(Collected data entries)
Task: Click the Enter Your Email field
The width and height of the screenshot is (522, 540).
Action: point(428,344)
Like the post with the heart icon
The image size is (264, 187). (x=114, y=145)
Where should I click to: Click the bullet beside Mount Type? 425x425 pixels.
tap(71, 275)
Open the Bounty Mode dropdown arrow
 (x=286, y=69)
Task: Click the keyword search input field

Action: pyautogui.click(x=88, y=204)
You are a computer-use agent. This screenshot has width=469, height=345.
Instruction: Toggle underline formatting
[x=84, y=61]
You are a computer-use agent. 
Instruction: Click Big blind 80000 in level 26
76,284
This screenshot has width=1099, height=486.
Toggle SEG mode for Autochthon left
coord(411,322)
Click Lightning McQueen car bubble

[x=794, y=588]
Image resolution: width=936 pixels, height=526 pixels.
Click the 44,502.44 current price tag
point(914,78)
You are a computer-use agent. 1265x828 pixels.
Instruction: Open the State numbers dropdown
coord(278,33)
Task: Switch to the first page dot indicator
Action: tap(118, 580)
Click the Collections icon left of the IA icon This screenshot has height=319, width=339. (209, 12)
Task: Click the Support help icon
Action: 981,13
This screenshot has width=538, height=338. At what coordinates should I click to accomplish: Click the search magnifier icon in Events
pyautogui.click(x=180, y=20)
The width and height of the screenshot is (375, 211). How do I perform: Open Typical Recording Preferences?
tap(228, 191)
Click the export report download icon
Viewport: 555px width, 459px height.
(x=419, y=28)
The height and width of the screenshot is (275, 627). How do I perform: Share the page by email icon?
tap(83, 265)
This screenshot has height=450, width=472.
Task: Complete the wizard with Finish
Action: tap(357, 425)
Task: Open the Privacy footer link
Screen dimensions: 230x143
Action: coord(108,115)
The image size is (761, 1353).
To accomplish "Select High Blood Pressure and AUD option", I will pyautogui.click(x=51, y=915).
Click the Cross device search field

▶ What to do:
Copy the records above, keeping every word the same.

▶ Result for this task:
Task: Click the Enter Your Email field
The width and height of the screenshot is (522, 540).
Action: point(428,344)
Like the post with the heart icon
The image size is (264, 187). (x=114, y=145)
Where should I click to: Click the bullet beside Mount Type? 425x425 pixels.
tap(71, 275)
Open the Bounty Mode dropdown arrow
 (x=286, y=69)
Task: Click the keyword search input field

Action: pyautogui.click(x=88, y=204)
You are a computer-use agent. This screenshot has width=469, height=345.
Instruction: Toggle underline formatting
[x=84, y=61]
You are a computer-use agent. 
Instruction: Click Big blind 80000 in level 26
76,284
This screenshot has width=1099, height=486.
Toggle SEG mode for Autochthon left
coord(411,322)
Click Lightning McQueen car bubble

[x=794, y=588]
Image resolution: width=936 pixels, height=526 pixels.
Click the 44,502.44 current price tag
point(914,78)
You are a computer-use agent. 1265x828 pixels.
Instruction: Open the State numbers dropdown
coord(278,33)
Task: Switch to the first page dot indicator
Action: tap(118, 580)
Click the Collections icon left of the IA icon This screenshot has height=319, width=339. (209, 12)
Task: Click the Support help icon
Action: 981,13
This screenshot has width=538, height=338. At what coordinates should I click to accomplish: Click the search magnifier icon in Events
pyautogui.click(x=180, y=20)
The width and height of the screenshot is (375, 211). How do I perform: Open Typical Recording Preferences?
tap(228, 191)
Click the export report download icon
Viewport: 555px width, 459px height.
(x=419, y=28)
The height and width of the screenshot is (275, 627). How do I perform: Share the page by email icon?
tap(83, 265)
This screenshot has height=450, width=472.
Task: Complete the wizard with Finish
Action: tap(357, 425)
Task: Open the Privacy footer link
Screen dimensions: 230x143
Action: coord(108,115)
The image size is (761, 1353).
To accomplish "Select High Blood Pressure and AUD option", I will pyautogui.click(x=51, y=915).
Click the Cross device search field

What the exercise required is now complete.